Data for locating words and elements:

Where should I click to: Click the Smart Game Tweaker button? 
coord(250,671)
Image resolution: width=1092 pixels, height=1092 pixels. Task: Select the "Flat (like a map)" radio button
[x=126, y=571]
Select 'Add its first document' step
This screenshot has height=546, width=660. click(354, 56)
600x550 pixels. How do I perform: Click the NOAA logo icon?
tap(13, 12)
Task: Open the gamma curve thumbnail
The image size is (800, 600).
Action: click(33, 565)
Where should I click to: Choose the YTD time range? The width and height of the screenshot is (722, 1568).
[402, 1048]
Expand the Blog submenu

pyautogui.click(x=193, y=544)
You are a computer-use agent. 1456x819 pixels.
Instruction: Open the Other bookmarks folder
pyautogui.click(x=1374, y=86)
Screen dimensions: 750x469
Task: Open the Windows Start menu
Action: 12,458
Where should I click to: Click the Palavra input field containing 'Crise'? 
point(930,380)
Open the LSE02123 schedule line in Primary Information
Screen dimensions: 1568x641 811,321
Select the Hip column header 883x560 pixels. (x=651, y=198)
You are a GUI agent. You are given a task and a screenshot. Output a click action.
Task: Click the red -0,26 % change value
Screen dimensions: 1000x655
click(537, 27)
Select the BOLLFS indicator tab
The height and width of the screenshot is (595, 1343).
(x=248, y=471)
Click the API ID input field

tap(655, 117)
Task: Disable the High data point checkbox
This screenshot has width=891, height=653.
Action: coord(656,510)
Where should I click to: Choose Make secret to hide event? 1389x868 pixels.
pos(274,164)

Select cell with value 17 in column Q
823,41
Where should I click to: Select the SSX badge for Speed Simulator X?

■ What the task requires:
Can you return every one of the items above, line for line and without any changes?

■ Written solution:
Where should I click to: Click the Smart Game Tweaker button? 
coord(250,671)
Image resolution: width=1092 pixels, height=1092 pixels. Task: Select the "Flat (like a map)" radio button
[x=126, y=571]
Select 'Add its first document' step
This screenshot has height=546, width=660. click(354, 56)
600x550 pixels. How do I perform: Click the NOAA logo icon?
tap(13, 12)
Task: Open the gamma curve thumbnail
The image size is (800, 600).
Action: click(33, 565)
Where should I click to: Choose the YTD time range? The width and height of the screenshot is (722, 1568).
[402, 1048]
Expand the Blog submenu

pyautogui.click(x=193, y=544)
You are a computer-use agent. 1456x819 pixels.
Instruction: Open the Other bookmarks folder
pyautogui.click(x=1374, y=86)
Screen dimensions: 750x469
Task: Open the Windows Start menu
Action: 12,458
Where should I click to: Click the Palavra input field containing 'Crise'? 
point(930,380)
Open the LSE02123 schedule line in Primary Information
Screen dimensions: 1568x641 811,321
Select the Hip column header 883x560 pixels. (x=651, y=198)
You are a GUI agent. You are given a task and a screenshot. Output a click action.
Task: Click the red -0,26 % change value
Screen dimensions: 1000x655
click(537, 27)
Select the BOLLFS indicator tab
The height and width of the screenshot is (595, 1343).
(x=248, y=471)
Click the API ID input field

tap(655, 117)
Task: Disable the High data point checkbox
This screenshot has width=891, height=653.
Action: coord(656,510)
Where should I click to: Choose Make secret to hide event? 1389x868 pixels.
pos(274,164)

Select cell with value 17 in column Q
823,41
Where should I click to: Select the SSX badge for Speed Simulator X?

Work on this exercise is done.